Even when considering a single agent, we can consider the coalition of that agent's time-slices(?). Like, if we consider Max at t=0 and Max at t=1 as distinct agents, we can consider how they'd behave if they were cooperative with each other. This frame brings in the confusions and complications from group-action, but it also introduces issues such as the nature of future-instances being dependent on past-actions. I have a sense that I only need to cooperate with real-futures, and am free to ignore the desires of unreal-counterfactuals, even if my past/present actions are deciding which futures are real. This almost certainly introduces some fixed-point shenanigans where unrealizing a future is uncooperative with that future but cooperative with the future that becomes realized, and I feel quite uncertain here. More generally, there's the whole logical-connective stuff from FDT/TDT/UDT.

I currently suspect that if we get a good theory of how to handle partial-coherence, how to handle multi-agent aggregation, and how to handle intertemporal aggregation, then "human values" will shake out to be something like "the mostly-coherent aggregate of all humans that currently exist, and all intertemporal copies of that aggregate" but I might be deeply wrong. :confused wiggles:

  1. ^

    The future function either returns a single future state or a distribution over future states. It doesn't really matter since we can refactor the uncertainty from the distribution over futures into the distribution over worlds.

  2. ^

    "sensors " is meant to include things like working memories and other introspection.

  3. ^

    Similarly to the distribution over futures we can either have a distribution over contexts given a past or we can have a fixed context for a given past and pack the uncertainty into our world distribution. See also anthropics and "bridge laws" and related confusions.

  4. ^

    Confusion alert!

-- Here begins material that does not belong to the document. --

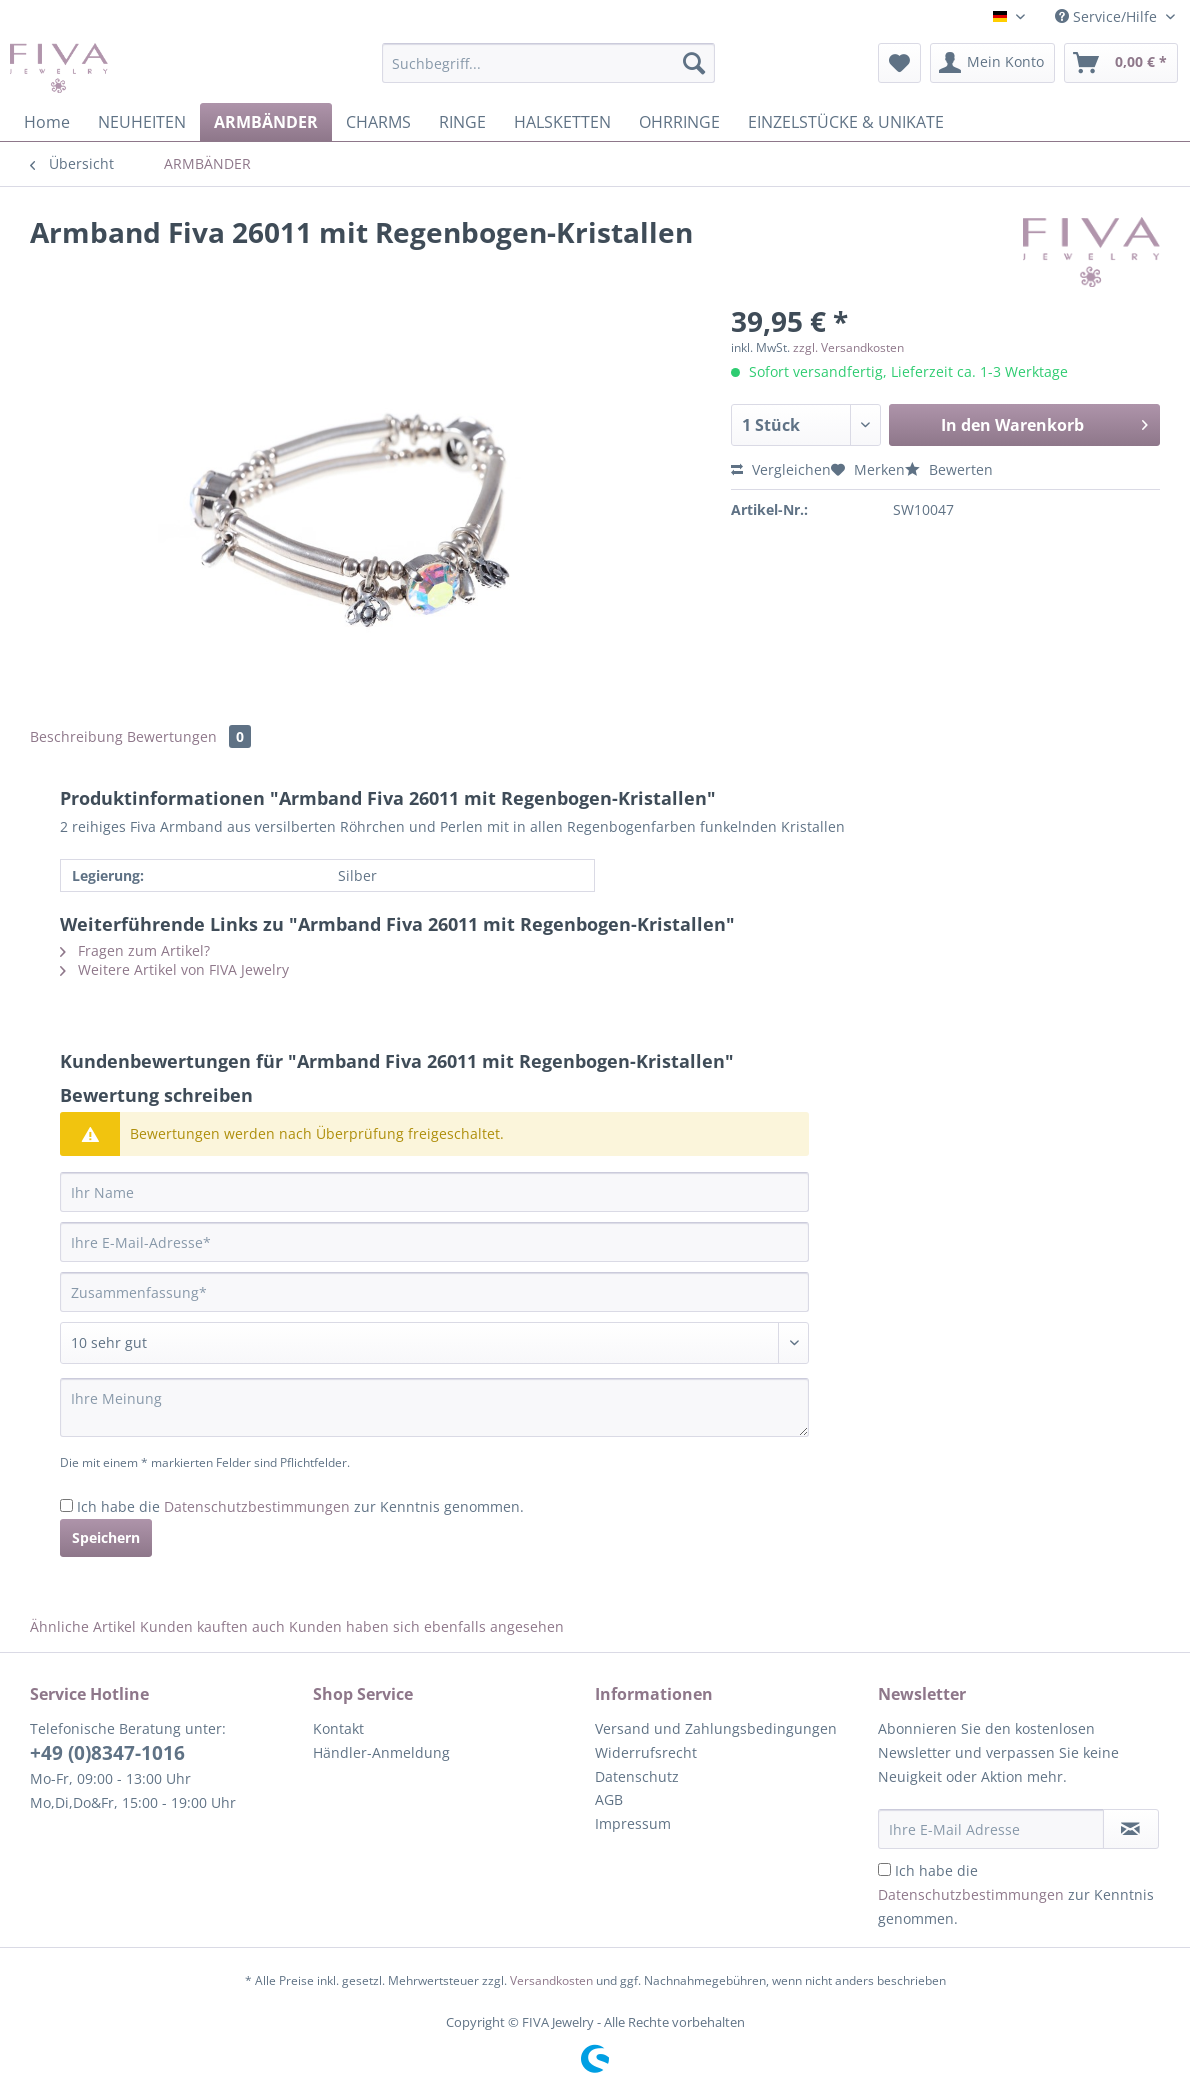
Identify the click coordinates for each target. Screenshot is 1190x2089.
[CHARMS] (378, 122)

Sometimes a source of information contains a bias where it's selected for steering someone who's listening. I don't know how to prove an information channel doesn't have this property, but I do have a sense that neutrality is the default, so I can assume it here without too much trouble.

  5. ^

    ..in the context of that particular past! Sometimes the future by itself doesn't have all the relevant info (e.g. optimizing for the future matching the past).